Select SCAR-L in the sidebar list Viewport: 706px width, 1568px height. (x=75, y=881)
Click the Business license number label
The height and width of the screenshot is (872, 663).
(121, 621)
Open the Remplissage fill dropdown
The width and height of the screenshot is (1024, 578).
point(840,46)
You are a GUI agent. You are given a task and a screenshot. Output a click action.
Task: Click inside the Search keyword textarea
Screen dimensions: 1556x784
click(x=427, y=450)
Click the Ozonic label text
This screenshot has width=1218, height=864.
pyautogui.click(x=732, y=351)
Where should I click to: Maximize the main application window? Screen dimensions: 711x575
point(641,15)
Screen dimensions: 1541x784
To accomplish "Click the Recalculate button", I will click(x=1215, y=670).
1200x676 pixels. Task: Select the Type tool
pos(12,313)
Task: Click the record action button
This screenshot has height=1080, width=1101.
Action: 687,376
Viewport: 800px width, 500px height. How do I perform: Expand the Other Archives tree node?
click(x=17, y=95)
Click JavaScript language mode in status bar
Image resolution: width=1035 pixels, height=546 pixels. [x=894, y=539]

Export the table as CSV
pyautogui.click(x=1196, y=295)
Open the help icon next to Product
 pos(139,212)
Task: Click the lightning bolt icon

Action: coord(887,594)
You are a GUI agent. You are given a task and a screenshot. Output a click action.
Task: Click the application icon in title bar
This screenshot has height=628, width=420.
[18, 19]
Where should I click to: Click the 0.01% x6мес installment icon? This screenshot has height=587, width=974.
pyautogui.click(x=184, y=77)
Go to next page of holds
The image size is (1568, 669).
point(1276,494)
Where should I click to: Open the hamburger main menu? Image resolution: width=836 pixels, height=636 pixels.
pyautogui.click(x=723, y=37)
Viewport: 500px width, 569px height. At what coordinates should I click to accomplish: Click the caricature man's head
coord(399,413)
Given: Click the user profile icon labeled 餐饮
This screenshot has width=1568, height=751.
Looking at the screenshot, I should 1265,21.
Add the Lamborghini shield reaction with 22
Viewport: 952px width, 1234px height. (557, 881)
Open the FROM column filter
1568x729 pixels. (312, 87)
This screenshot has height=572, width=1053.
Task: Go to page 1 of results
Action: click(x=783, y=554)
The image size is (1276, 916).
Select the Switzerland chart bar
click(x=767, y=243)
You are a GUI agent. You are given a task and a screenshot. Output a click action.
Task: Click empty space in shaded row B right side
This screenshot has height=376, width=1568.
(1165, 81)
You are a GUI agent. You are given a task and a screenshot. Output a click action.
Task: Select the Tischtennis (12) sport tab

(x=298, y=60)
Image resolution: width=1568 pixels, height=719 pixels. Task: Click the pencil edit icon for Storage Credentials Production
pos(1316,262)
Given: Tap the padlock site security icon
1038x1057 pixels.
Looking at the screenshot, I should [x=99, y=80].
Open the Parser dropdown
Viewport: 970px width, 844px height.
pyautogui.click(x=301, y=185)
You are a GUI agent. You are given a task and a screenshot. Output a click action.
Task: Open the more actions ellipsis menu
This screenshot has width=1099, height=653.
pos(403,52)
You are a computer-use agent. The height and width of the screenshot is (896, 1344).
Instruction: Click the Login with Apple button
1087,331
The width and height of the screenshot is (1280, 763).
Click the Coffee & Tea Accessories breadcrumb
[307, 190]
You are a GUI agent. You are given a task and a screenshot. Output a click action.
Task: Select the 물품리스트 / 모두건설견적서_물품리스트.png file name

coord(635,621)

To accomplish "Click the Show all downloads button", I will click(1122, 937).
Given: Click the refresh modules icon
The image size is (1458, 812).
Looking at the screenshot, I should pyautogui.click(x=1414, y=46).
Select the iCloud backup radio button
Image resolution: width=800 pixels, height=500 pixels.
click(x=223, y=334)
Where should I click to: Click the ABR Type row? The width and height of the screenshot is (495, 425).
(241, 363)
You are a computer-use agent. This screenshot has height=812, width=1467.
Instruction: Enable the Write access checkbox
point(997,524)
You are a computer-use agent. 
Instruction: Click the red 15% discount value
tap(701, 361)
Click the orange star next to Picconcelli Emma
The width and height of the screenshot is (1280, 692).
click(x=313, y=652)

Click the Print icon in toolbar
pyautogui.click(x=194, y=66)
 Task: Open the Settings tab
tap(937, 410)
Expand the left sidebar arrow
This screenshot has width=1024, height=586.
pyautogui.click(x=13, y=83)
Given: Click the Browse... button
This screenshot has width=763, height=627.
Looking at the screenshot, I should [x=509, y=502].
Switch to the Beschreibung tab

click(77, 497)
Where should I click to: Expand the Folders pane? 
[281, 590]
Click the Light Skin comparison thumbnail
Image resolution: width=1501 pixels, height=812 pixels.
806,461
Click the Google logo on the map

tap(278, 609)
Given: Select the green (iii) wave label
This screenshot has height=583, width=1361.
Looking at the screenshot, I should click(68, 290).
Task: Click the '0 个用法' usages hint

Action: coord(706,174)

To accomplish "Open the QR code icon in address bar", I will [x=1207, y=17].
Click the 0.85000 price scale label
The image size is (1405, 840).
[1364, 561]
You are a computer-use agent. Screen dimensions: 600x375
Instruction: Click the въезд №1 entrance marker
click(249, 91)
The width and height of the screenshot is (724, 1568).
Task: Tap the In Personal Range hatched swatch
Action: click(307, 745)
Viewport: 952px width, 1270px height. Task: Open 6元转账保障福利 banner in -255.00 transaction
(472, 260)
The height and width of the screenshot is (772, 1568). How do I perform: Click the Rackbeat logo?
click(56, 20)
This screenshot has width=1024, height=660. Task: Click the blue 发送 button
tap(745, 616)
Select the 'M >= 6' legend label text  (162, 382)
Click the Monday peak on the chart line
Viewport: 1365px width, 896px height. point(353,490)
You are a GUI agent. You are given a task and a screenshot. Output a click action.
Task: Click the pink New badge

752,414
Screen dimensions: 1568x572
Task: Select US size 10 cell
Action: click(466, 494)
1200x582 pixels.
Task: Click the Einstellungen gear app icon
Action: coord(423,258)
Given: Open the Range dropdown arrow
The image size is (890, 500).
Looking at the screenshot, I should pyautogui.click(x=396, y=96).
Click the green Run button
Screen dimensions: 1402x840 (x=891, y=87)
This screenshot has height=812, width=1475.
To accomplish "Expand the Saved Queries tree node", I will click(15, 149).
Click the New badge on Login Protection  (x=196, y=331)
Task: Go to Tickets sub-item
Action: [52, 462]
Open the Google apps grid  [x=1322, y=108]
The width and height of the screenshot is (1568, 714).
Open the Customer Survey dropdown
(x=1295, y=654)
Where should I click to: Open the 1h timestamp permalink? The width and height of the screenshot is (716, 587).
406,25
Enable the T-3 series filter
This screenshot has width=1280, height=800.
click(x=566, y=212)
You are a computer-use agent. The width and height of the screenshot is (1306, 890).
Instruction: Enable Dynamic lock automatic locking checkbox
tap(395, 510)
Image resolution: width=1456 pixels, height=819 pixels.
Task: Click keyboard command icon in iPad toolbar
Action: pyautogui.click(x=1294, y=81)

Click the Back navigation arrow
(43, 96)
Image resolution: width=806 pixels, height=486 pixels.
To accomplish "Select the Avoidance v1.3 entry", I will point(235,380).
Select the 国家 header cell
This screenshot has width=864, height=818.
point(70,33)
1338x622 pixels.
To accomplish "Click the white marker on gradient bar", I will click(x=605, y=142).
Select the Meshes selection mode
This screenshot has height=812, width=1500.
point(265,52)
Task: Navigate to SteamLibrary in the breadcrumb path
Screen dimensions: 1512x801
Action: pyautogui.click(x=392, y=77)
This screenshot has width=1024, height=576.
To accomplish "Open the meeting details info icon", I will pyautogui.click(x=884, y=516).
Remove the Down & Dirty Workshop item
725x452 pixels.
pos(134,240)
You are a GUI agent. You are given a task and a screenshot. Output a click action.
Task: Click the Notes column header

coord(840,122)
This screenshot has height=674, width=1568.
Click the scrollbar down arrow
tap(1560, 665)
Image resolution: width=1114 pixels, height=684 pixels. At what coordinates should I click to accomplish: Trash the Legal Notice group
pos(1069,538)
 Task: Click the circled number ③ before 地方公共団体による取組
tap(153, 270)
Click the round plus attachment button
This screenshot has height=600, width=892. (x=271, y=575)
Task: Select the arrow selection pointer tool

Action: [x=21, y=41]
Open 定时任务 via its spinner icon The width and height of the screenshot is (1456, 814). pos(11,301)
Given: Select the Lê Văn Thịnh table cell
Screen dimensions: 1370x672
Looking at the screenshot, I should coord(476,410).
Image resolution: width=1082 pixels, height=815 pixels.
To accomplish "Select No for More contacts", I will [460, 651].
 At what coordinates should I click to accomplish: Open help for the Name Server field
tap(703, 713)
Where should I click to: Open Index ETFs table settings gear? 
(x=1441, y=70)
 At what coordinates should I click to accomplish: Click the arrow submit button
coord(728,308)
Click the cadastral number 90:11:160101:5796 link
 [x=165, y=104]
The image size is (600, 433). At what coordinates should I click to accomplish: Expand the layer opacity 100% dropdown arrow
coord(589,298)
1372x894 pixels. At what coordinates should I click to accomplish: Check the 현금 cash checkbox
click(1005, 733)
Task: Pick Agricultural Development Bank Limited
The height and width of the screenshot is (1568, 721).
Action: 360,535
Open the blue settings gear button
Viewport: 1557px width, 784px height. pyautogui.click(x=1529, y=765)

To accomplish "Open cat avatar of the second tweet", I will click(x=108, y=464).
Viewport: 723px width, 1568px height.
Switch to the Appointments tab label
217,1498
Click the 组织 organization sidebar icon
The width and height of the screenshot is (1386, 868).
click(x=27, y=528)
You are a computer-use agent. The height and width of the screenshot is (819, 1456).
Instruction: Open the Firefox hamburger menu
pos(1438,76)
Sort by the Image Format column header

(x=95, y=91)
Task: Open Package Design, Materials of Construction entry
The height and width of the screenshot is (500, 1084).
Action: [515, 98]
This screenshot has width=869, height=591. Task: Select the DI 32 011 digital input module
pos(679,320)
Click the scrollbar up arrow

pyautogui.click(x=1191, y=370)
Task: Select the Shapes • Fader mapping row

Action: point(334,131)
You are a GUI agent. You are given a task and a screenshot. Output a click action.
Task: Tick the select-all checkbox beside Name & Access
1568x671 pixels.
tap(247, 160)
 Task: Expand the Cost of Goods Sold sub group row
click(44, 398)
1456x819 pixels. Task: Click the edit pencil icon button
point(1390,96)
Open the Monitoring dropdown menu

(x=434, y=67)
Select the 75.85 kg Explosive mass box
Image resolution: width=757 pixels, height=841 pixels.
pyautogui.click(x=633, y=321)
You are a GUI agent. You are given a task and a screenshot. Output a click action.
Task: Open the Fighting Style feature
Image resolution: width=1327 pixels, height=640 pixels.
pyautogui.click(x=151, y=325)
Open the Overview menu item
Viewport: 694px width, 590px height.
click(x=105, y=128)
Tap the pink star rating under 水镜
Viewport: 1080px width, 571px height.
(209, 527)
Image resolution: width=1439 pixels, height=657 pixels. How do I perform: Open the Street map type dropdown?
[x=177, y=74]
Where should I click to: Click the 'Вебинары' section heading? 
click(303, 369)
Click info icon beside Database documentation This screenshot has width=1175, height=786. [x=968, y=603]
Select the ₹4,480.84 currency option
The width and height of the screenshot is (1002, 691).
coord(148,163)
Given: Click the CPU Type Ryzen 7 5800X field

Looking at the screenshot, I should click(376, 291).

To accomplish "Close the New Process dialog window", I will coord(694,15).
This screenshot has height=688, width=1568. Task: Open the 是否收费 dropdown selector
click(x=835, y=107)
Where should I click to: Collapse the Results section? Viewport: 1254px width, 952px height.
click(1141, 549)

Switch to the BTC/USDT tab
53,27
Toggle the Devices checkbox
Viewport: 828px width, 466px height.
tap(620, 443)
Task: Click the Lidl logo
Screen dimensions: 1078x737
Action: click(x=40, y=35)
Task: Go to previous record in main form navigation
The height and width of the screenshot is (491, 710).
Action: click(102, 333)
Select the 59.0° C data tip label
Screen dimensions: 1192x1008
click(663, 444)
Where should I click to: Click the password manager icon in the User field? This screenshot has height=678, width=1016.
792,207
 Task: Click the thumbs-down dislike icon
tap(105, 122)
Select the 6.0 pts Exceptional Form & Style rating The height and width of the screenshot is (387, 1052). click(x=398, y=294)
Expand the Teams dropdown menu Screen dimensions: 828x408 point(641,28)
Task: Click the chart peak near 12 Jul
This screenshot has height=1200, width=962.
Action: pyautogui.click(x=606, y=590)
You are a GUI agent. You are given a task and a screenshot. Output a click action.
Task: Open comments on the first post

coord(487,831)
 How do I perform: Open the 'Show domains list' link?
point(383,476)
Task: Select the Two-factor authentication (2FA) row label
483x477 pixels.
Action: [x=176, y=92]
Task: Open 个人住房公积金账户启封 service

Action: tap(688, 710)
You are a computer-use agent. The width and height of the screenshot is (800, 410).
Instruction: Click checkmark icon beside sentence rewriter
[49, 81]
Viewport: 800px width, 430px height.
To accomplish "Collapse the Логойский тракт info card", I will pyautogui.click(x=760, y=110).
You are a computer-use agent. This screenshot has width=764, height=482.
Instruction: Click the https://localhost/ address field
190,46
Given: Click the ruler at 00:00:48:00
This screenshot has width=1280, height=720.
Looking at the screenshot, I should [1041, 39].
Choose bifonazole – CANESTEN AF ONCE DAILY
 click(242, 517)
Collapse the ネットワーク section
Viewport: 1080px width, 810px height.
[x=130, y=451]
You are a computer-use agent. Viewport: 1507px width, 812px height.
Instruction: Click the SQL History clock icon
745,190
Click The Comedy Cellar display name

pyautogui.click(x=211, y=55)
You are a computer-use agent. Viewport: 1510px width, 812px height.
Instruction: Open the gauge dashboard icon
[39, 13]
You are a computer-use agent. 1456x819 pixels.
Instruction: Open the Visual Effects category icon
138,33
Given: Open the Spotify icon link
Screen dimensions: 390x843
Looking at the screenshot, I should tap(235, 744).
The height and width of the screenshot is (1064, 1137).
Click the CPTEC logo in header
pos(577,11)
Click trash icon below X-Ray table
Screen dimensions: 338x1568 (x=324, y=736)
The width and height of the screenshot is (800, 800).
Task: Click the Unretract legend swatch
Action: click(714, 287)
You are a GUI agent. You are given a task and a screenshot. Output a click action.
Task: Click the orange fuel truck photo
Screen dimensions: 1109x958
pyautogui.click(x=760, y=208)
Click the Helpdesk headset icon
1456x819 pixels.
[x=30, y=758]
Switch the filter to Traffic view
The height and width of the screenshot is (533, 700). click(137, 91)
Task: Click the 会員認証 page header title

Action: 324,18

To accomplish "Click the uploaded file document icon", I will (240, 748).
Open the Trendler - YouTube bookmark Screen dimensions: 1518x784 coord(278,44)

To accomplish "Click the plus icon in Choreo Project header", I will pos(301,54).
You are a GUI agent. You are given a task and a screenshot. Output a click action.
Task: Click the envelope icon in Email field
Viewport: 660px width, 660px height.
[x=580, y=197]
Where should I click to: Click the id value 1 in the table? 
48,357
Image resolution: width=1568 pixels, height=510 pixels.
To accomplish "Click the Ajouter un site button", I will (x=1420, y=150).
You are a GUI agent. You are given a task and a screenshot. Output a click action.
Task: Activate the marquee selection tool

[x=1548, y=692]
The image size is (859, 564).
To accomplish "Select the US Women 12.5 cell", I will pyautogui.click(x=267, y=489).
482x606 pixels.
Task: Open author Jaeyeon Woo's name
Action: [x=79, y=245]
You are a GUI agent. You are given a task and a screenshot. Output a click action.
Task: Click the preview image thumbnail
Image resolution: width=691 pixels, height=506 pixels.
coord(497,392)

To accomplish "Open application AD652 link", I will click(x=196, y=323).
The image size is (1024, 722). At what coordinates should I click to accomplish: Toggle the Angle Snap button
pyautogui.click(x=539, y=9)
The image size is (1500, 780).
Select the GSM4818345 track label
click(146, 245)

==================================================

→ Problem description
Please reproduce the listing lines exactly, starting at the line containing "This screenshot has height=688, width=1568." and ending at the line containing "click(663, 444)".

→ Task output
This screenshot has height=688, width=1568. Task: Open the 是否收费 dropdown selector
click(x=835, y=107)
Where should I click to: Collapse the Results section? Viewport: 1254px width, 952px height.
click(1141, 549)

Switch to the BTC/USDT tab
53,27
Toggle the Devices checkbox
Viewport: 828px width, 466px height.
tap(620, 443)
Task: Click the Lidl logo
Screen dimensions: 1078x737
Action: click(x=40, y=35)
Task: Go to previous record in main form navigation
The height and width of the screenshot is (491, 710).
Action: click(102, 333)
Select the 59.0° C data tip label
Screen dimensions: 1192x1008
click(663, 444)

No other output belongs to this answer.